Mentre i temi geopolitici dominano i notiziari, da metà gennaio i mercati dovrebbero tornare a rivolgere il loro sguardo verso i risultati del quarto trimestre 2025. Soprattutto per le investitrici e gli investitori con un orizzonte di investimento di medio o lungo periodo, spesso gli utili societari e la redditività delle imprese insieme alle decisioni di politica economica sono molto più decisivi per il successo della strategia di investimento rispetto agli sviluppi e agli eventi (geo)politici.

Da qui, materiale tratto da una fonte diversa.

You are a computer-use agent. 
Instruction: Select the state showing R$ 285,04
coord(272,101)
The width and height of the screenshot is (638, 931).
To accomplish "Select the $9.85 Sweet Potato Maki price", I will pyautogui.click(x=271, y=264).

La stagione delle trimestrali negli USA è particolarmente rilevante per gli investitori, anche perché le società statunitensi rappresentano all’incirca due terzi della capitalizzazione di mercato globale. Lo scorso anno, l’S&P 500 è riuscito a registrare una crescita degli utili in doppia cifra in ognuno dei primi tre trimestri e, cosa ancora più importante, Goldman Sachs ha stimato che in media i risultati hanno battuto le previsioni di circa 6 punti percentuali. Per il quarto trimestre, gli esperti si attendono una crescita degli utili intorno al 7 percento e noi riteniamo che anche questa previsione si rivelerà troppo conservativa.

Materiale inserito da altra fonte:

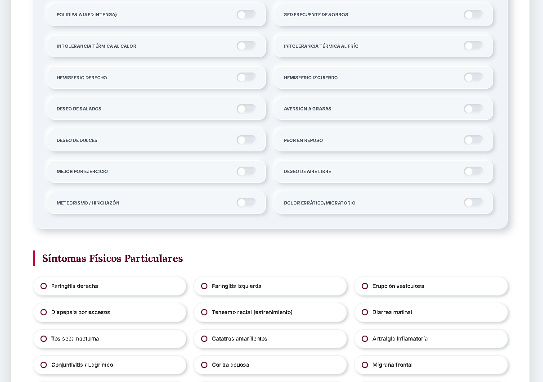This screenshot has height=382, width=543.
Task: Enable Meteorismo / Hinchazón toggle
Action: (246, 203)
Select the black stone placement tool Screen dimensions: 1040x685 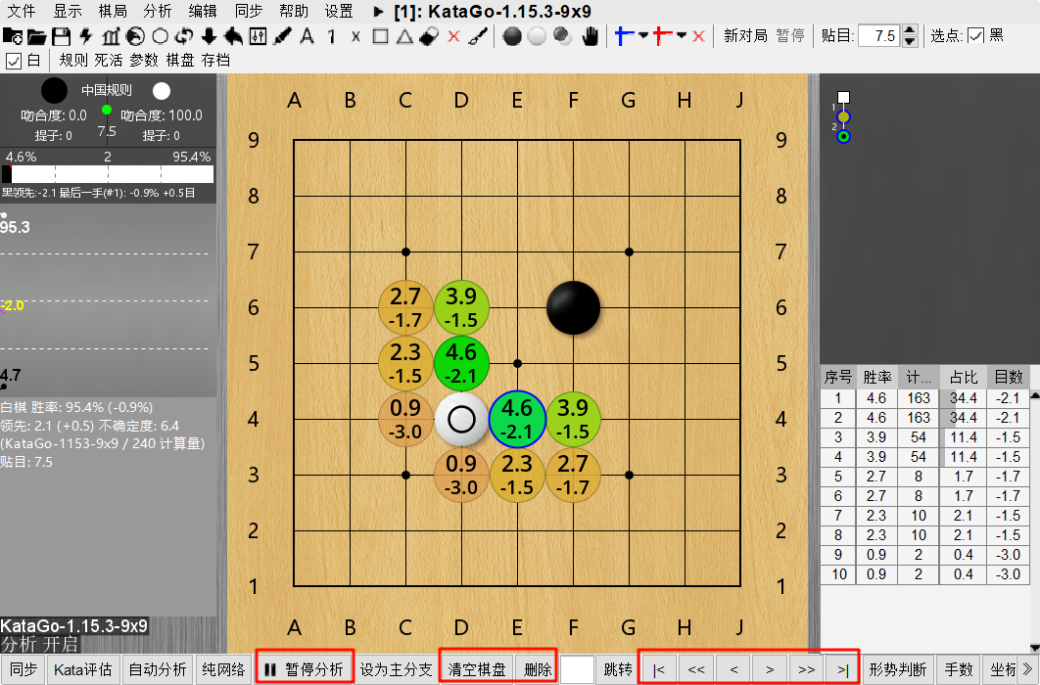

Per il 2026 prevediamo una crescita degli utili del 12 percento nell’S&P 500, pari a circa 310 dollari per azione. Mentre i titoli tecnologici dovrebbero rimanere ancora solidi, ci attendiamo che anche quest’anno gli investitori andranno maggiormente a caccia di opportunità al di là delle grandi aziende tecnologiche negli USA: le azioni europee (sostenute anche dai programmi congiunturali in partenza in Europa e in particolare in Germania) nonché i titoli asiatici ovvero cinesi dovrebbero essere opzioni valide per accentuare la diversificazione. Soprattutto in Europa, gli incentivi fiscali e una netta accelerazione della crescita degli utili potrebbero generare una nuova dinamica. In Asia e in Cina vediamo delle possibilità per allargare la base su cui poggia il portafoglio e approfittare di diversi motori di crescita. I titoli tecnologici cinesi rimangono per noi un tema interessante e, dopo un anno piuttosto deludente, l’India offre agli investitori con un orizzonte più lungo un’opportunità d’ingresso che potrebbe rivelarsi interessante, anche se le azioni hanno ancora un prezzo relativamente alto. In Svizzera continuiamo a concentrare la nostra attenzione sui titoli da dividendo.

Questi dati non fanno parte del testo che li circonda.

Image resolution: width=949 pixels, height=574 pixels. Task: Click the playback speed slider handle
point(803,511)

Le valutazioni sono una delle poche note dolenti: sono elevate, tanto che l’MSCI World scambia nel 90º percentile della sua media venticinquennale e gli USA addirittura ancora più in alto. E anche le azioni dei mercati emergenti hanno prezzi leggermente più alti rispetto al passato. Questo dovrebbe costituire un ostacolo a un forte rialzo dei mercati. Tuttavia, grazie alla prospettiva di solidi utili societari, ci attendiamo che le azioni rimangano comunque interessanti rispetto a investimenti difensivi come le obbligazioni, sia negli USA che in Europa e in Asia e in particolare in Svizzera, dove i tassi d’interesse sono vicini allo zero.

La nostra conclusione? Chi concentra l’attenzione sugli utili societari e sulla cornice offerta dalla politica economica, senza lasciarsi distrarre dalle notizie geopolitiche, dovrebbe avere anche nel 2026 buone probabilità di conseguire rendimenti solidi sui mercati azionari. E pur aspettandoci di nuovo rendimenti in doppia cifra per gli USA, anche grazie al perdurante boom nel settore dell’intelligenza artificiale, la diversificazione internazionale dovrebbe rimanere un tema importante. Questo favorisce l’Europa, titoli selettivi in Asia ma anche in Svizzera, che dovrebbero poter vantare un utile potenziale altrettanto alto anche nel 2026.